Picture of Ofir Grinner

Ofir Grinner

Digital Documents Technology Division Manager

Large-Scale Document Accessibility: Why Automation Is Key for Municipal Organizations

Digital document accessibility has evolved from a regulatory requirement into a strategic and operational necessity—particularly for municipal organizations and utility providers that generate and distribute tens or even hundreds of thousands of individualized documents each year, such as invoices, annual statements, and official notices.

The growing shift toward digital delivery brings clear efficiency and cost benefits, but it also introduces strict accessibility obligations, including compliance with standards such as WCAG and PDF/UA, as well as regulatory frameworks across Europe and beyond. The real challenge is not accessibility itself, but the ability to implement it at scale, consistently, and as an integral part of the document production process — while also enabling the efficient accessibility of individual, long, and highly complex documents through advanced AI-based automation.

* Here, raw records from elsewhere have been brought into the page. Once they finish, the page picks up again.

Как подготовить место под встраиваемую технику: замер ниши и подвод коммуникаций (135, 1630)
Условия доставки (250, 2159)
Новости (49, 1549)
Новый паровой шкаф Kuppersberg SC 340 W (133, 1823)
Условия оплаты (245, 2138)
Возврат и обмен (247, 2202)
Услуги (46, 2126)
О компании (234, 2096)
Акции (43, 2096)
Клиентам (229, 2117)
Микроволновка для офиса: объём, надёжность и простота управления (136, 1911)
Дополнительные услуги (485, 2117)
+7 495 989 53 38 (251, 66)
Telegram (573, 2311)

In this context, a leading German magazine focusing on customer communication and service in the energy and municipal utilities sectors recently published an in-depth article examining the challenges of accessible document generation and the need for automated, workflow-integrated solutions.

As part of the article, Michael Nissenbaum, Managing Director of TWIN CUBES GmbH, a certified digital accessibility consultant, was interviewed. Michael has been advising public and private organizations across Europe for many years on large-scale digital accessibility projects. In the interview, he shared his professional perspective on the market, reviewed several prominent solutions, and emphasized a critical point: accessibility must be embedded at the template and workflow level—not handled manually at the final stage before distribution.

According to Michael, only automated solutions that integrate seamlessly into existing output workflows enable organizations to achieve long-term regulatory compliance, reduce operational effort, and avoid costly errors. Within this context, the Consist’s NAGIX system was presented as a solution that has proven itself in real-world implementations, enabling the automated creation of fully accessible documents from existing templates—even at very large volumes and without requiring deep technical expertise from end users.

For municipal organizations, utility providers, and public-sector bodies currently evaluating or implementing digital accessibility initiatives, the message is clear:
Accessibility is not a one-time project—it is a process capability that must be built into the organization’s document infrastructure.